Collins v Ardalich No. Scgrg-97-14 Judgment No. S6673

Case

[1998] SASC 6673

6 May 1998

No judgment structure available for this case.

COLLINS v ARDALICH

Full Court
Coram: Prior, Olsson and Williams JJ

Williams J:

This is an appeal by the plaintiff against a final judgment of a District Court Judge in terms of reasons delivered on 11 December 1996 whereby the appellant's claim was dismissed. 

The present respondent acted as solicitor for the appellant, who in the present action claims an accounting in respect of moneys which Collins caused to be placed in Ardalich's trust account.  In about April 1990, the appellant consulted the respondent for advice concerning his commercial activities and thereafter retained Mr Ardalich in connection with a number of transactions, including a negotiation to purchase the Adelaide Market Plaza complex.  The trial Judge identified eight separate types of matters in which Mr Ardalich acted, including the handling of false pretences charges for Mr Collins, matrimonial matters and commercial transactions.  The appellant was on home detention upon his release from prison at the time of giving the instructions concerning a substantial house purchase in 1990, when he was an undischarged bankrupt.  According to the appellant he was entitled to obtain his release from bankruptcy in December 1990.  Mr Collins took steps to acquire a shelf company using his own nominees as directors.  He gave the name Cabbform Pty Ltd to this company, which purchased the house abovementioned at north Adelaide in which Mr Collins took up residence.  After purchasing the North Adelaide house, Cabbform had a balance in hand of more than $34000 towards the end of 1990, and these moneys were paid to Mr Ardalich and placed in trust in the appellant's name.  There is nothing to suggest that the appellant had any rights to these moneys.  Mr Ardalich's trust account shows the receipt of $34459.95 on 14 November 1990 and thereafter various disbursements, including profit costs withdrawn by Mr Ardalich. 

In the present proceedings, the appellant sought an accounting from the respondent only on the appellant's own behalf.  For this purpose, the appellant challenged the respondent's right to costs, bearing in mind alleged breaches of professional duty by the respondent to the appellant.  The trial Judge found that the defendant had fully accounted for moneys received from the plaintiff.   While the appellant now wishes to challenge this conclusion, he faces two major hurdles.  Firstly, the trial Judge has found that the abovementioned amount of $34459.95 was not the appellant's money and therefore should not be the subject of an account from which Mr Collins could derive any personal benefit.  Secondly, despite this conclusion, the trial Judge has made a finding in which he has identified all moneys coming to the hands of Mr Ardalich and he has examined the respondent's dealings with those moneys, in all $52459.  This amount includes the amount of $34459.95 to which I have previously referred. 

After evaluating the conflicting evidence, the trial Judge has made detailed findings to support his calculations that there has been a proper accounting by the respondent.
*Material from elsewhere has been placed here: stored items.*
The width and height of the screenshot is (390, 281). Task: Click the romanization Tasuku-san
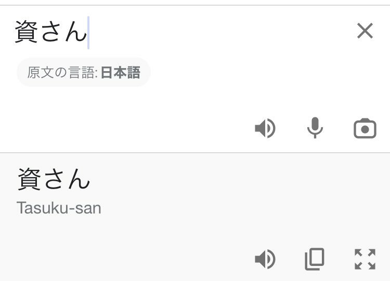pyautogui.click(x=59, y=208)
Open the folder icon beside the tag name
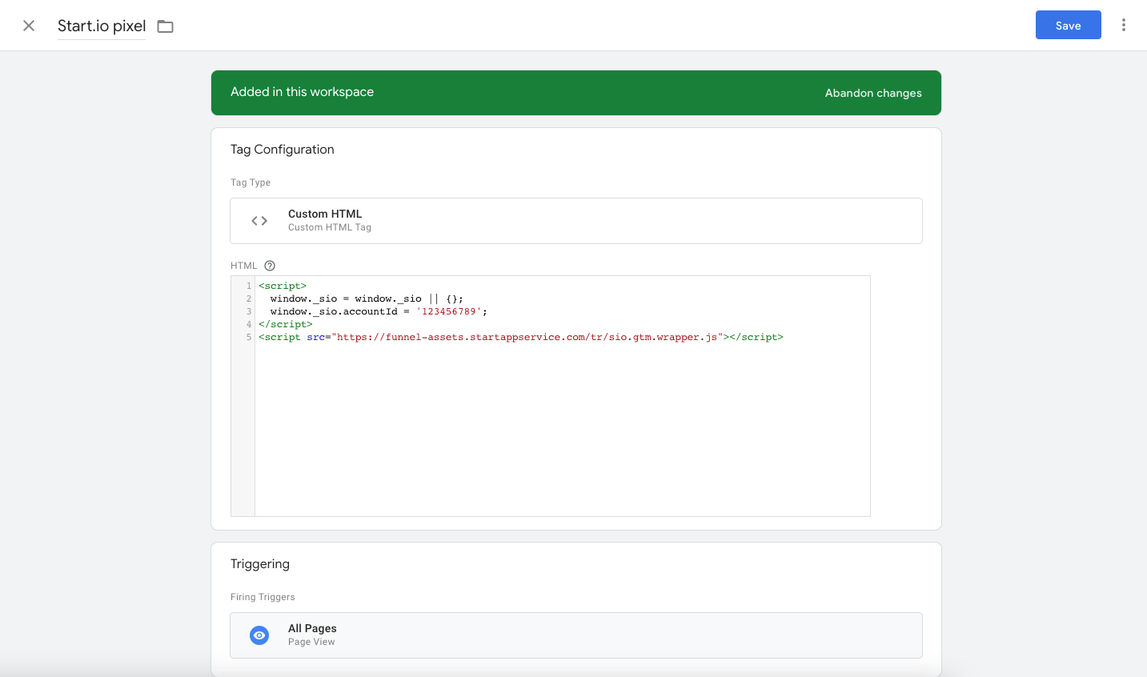This screenshot has width=1147, height=677. pos(165,26)
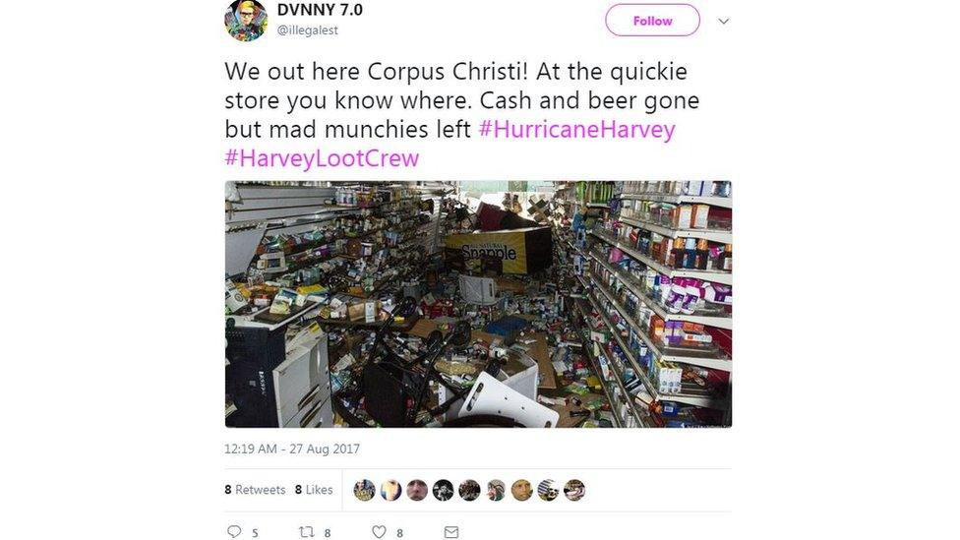Click the third liker avatar
This screenshot has width=960, height=540.
point(417,490)
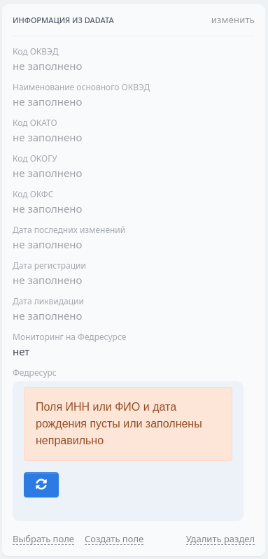The image size is (268, 559).
Task: Click «Мониторинг на Федресурсе» value «нет»
Action: [x=21, y=352]
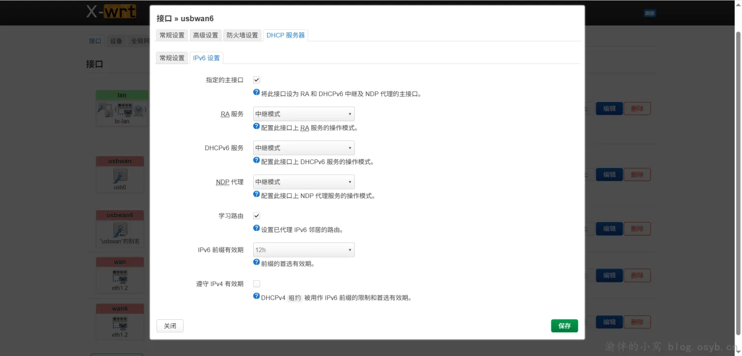Click the usb0 interface icon under usbwan
742x356 pixels.
coord(119,175)
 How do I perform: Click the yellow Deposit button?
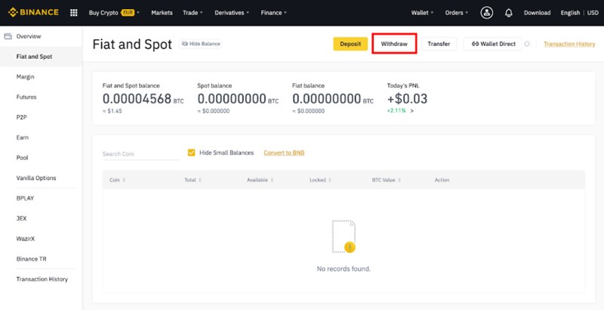coord(350,44)
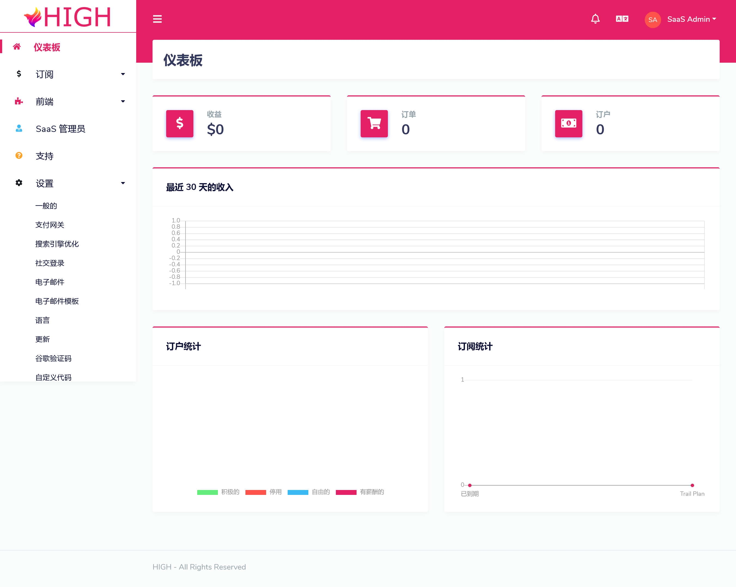Click the language translation toggle icon
Image resolution: width=736 pixels, height=587 pixels.
622,19

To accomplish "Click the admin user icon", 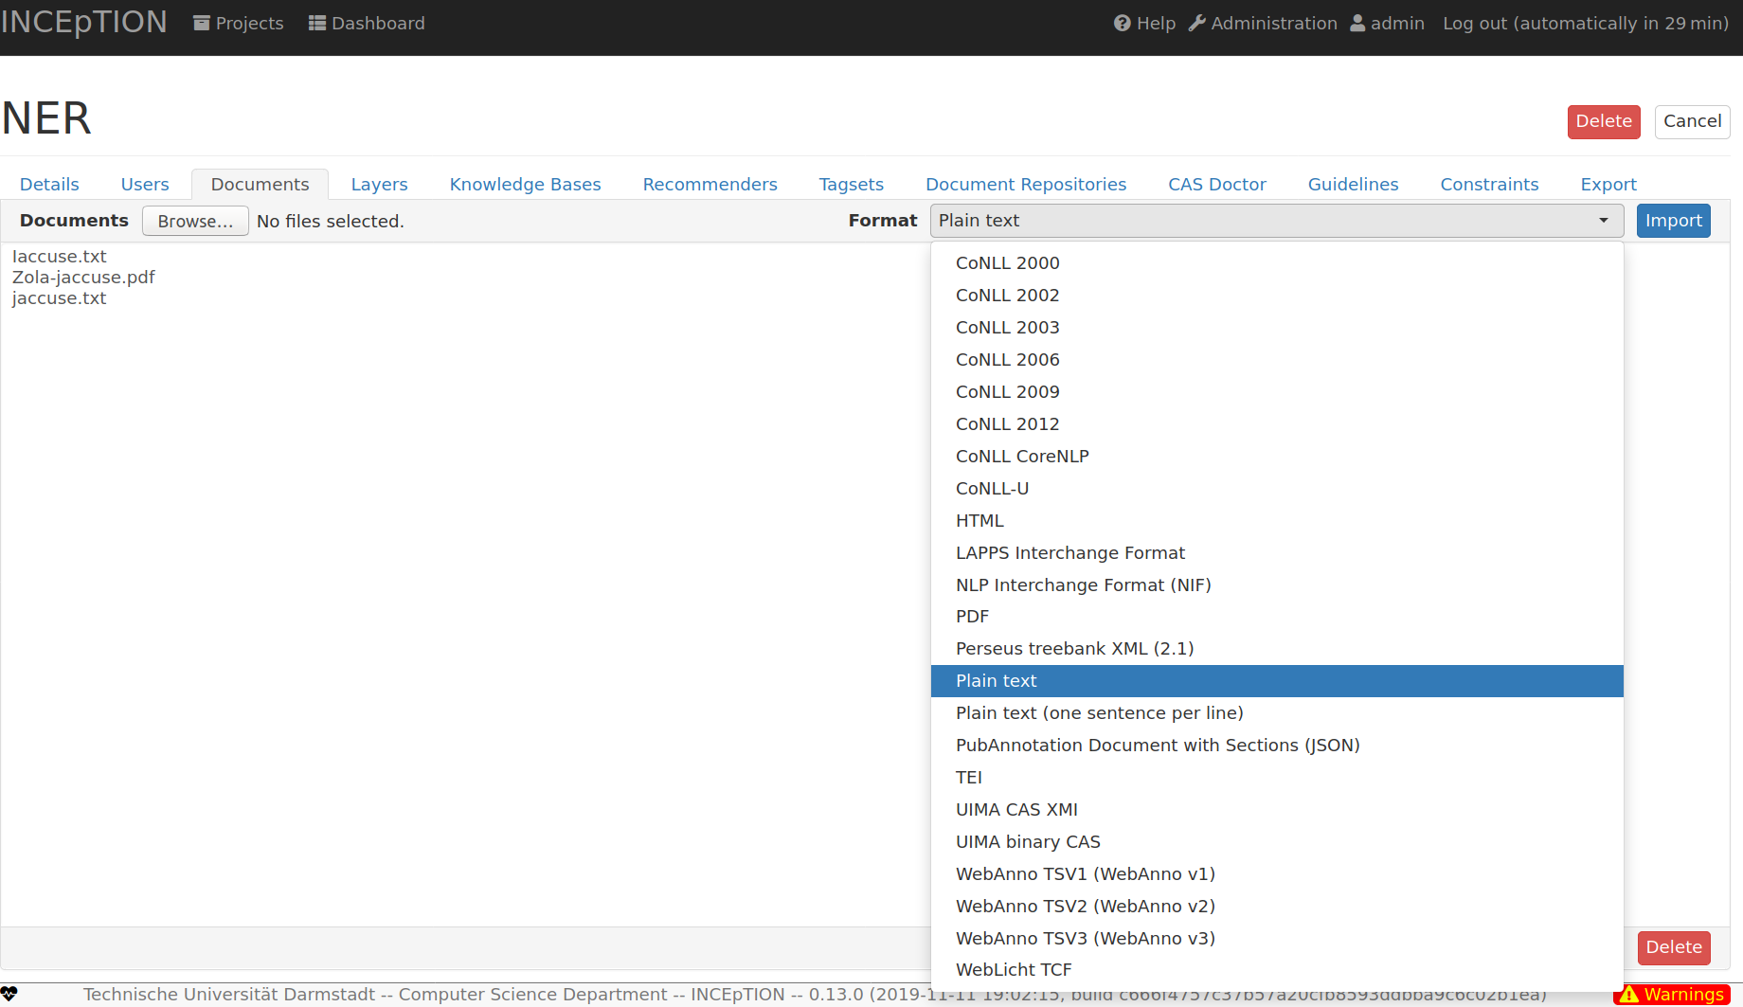I will click(1357, 24).
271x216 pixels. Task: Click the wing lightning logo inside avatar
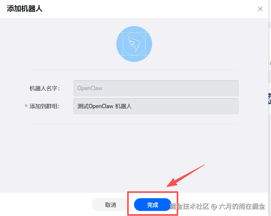134,44
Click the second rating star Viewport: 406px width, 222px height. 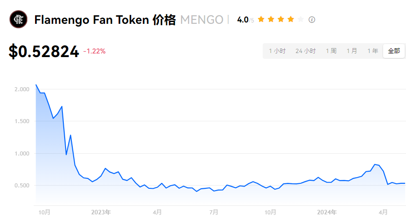coord(271,19)
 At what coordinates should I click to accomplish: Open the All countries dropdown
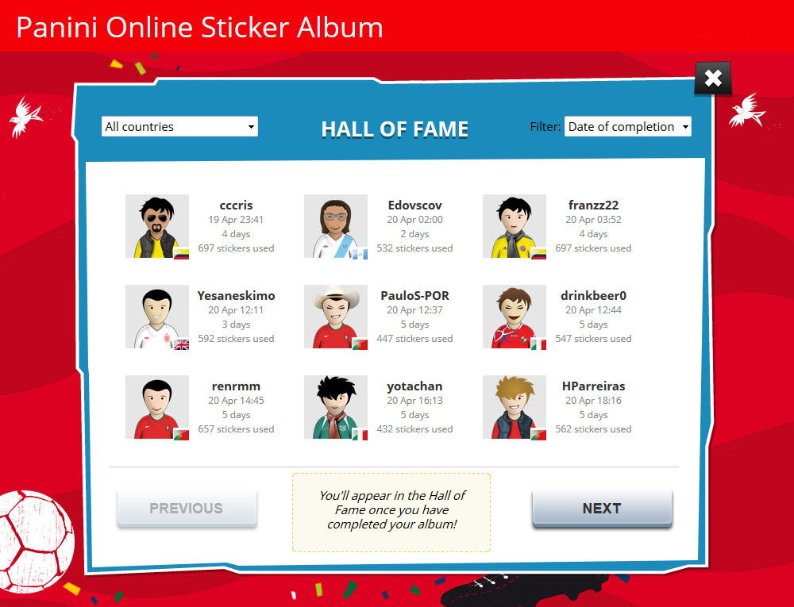(179, 126)
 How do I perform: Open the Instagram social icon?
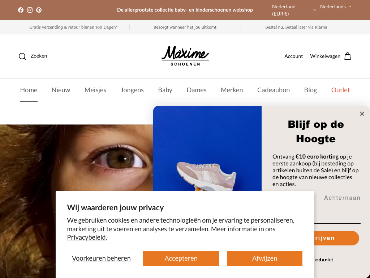pos(30,10)
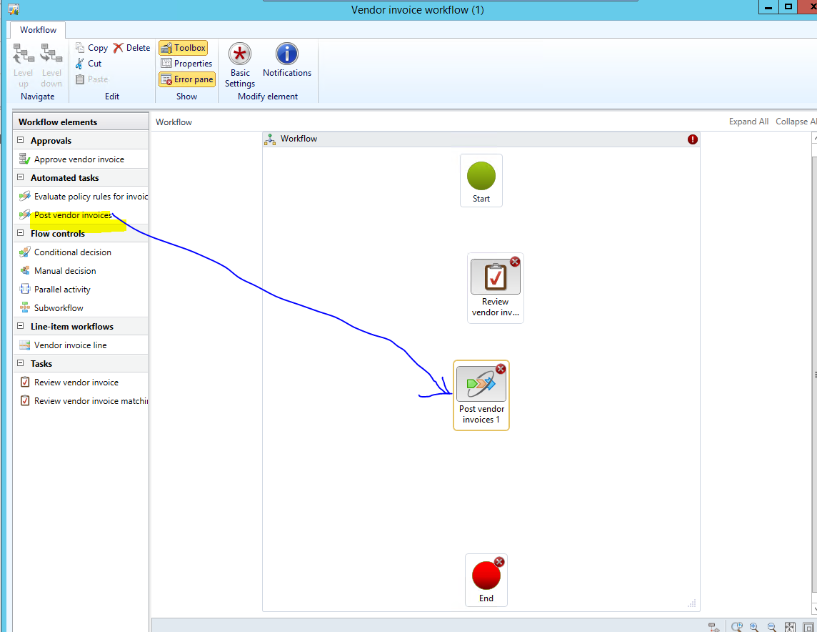Screen dimensions: 817x632
Task: Click the Expand All link
Action: (748, 122)
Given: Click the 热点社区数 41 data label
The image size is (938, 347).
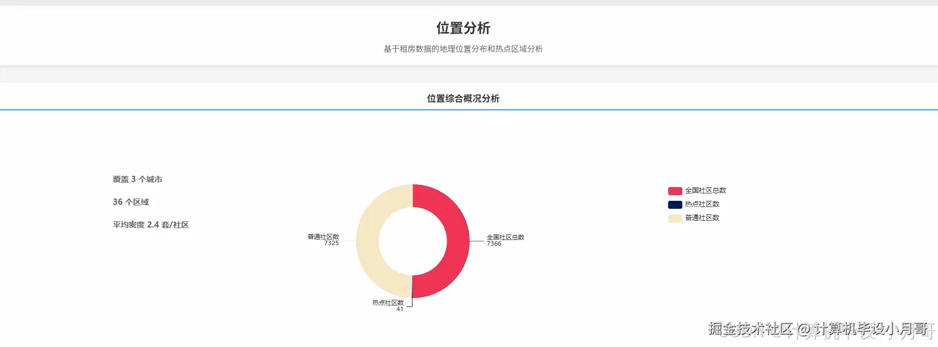Looking at the screenshot, I should click(x=388, y=305).
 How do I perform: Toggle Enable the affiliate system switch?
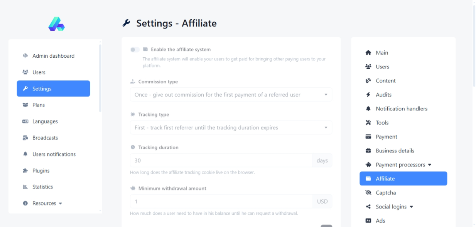tap(135, 50)
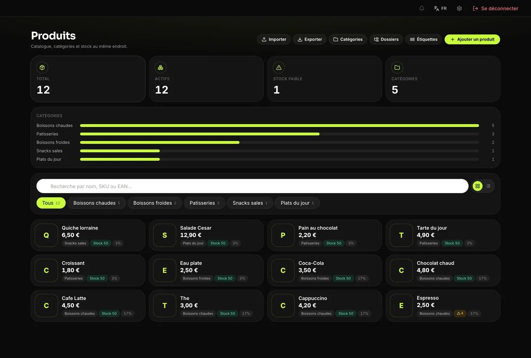Open the Quiche lorraine product card
Image resolution: width=531 pixels, height=358 pixels.
pos(88,235)
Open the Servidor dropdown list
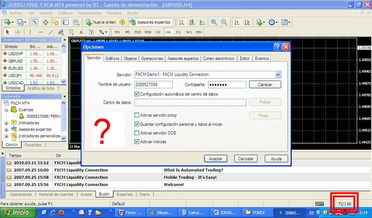This screenshot has width=372, height=218. (x=278, y=74)
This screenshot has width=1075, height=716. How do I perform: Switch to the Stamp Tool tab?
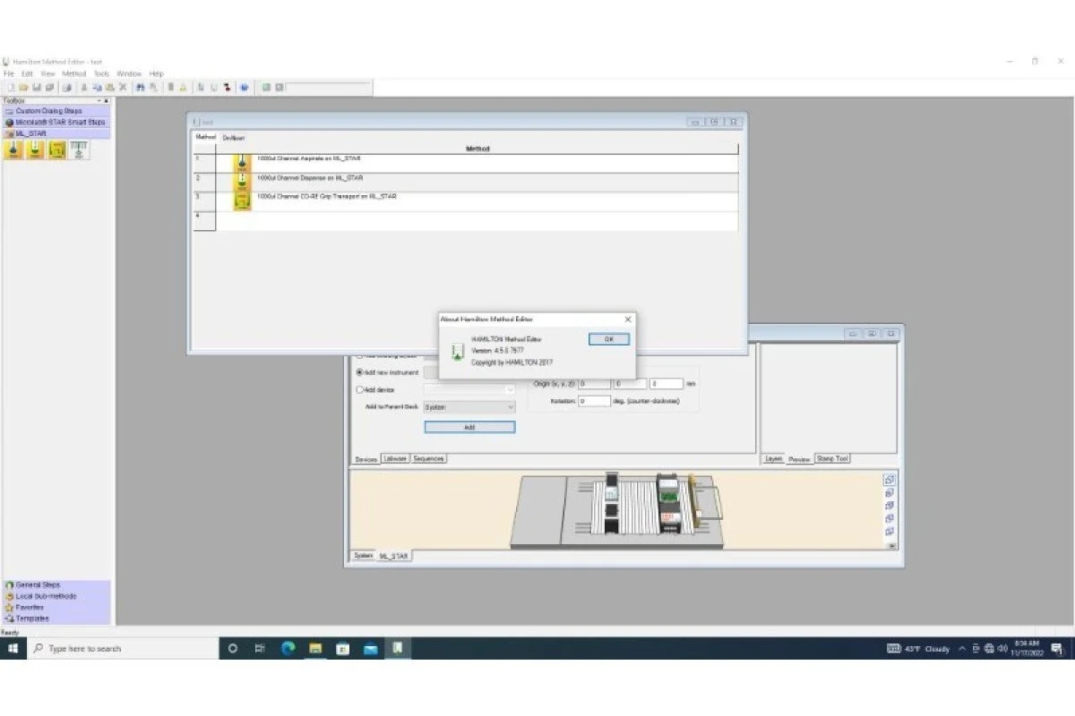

The general principle is that ordinarily the appeal court should uphold the trial Judge on issues turning on an evaluation of contradictory evidence unless it is shown that the trial Judge failed to use or palpably misused his advantage in having seen and heard the witnesses or has acted on evidence which was inconsistent with facts incontrovertibly established or which was glaringly improbable [Devries v Australian National Railways Commission (1992-1993) 177 CLR 472]. In the light of that principle, there is little scope in the present case for the appellant to dispute the trial Judge's findings which are adverse to the appellant. The findings provide a comprehensive accounting review leading to a finding that the amount of the respondent's entitlement for proper charges and disbursements exceeded the moneys which the respondent had received from the appellant. There is no basis upon which this court should interfere with that finding, having regard to the trial Judge's advantage to which I have referred.

I observe the trial Judge made particular findings affecting the credit of the appellant.  To the extent that the appellant now wishes to rely upon his own version of events, these findings do nothing to enhance the argument which the appellant now wishes the court to consider.  The trial Judge proceeded on the basis that the respondent could justify fees and disbursements to the extent of $57,987 against the amount of $52,459 abovementioned.  There is a difference between the two figures of $5,528.  The appellant is wrong when he asserts that the trial Judge disallowed all work relating to the companies in respect of which the respondent was instructed, whereas the trial Judge in fact only disallowed the direct costs of incorporation.  Even if some discrepancy could be identified as alleged by the appellant in his written and oral argument, the amount would be insufficient to require the respondent to be called upon to further account to the appellant in view of the cushion, if I may call it that, of $5,528 to which I have already referred. 

The appellant has sought to raise on this appeal a question of damage to which he claims to be entitled.  There is nothing in the findings of the trial Judge to support any such claim, which he specifically addressed.  The appellant is unable to demonstrate any error in the judgment under appeal.  In my view, the appeal should be dismissed. 

PRIOR J:   I agree. 

OLSSON J:       I also agree. 

PRIOR J:   The order of the court therefore is:  appeal dismissed.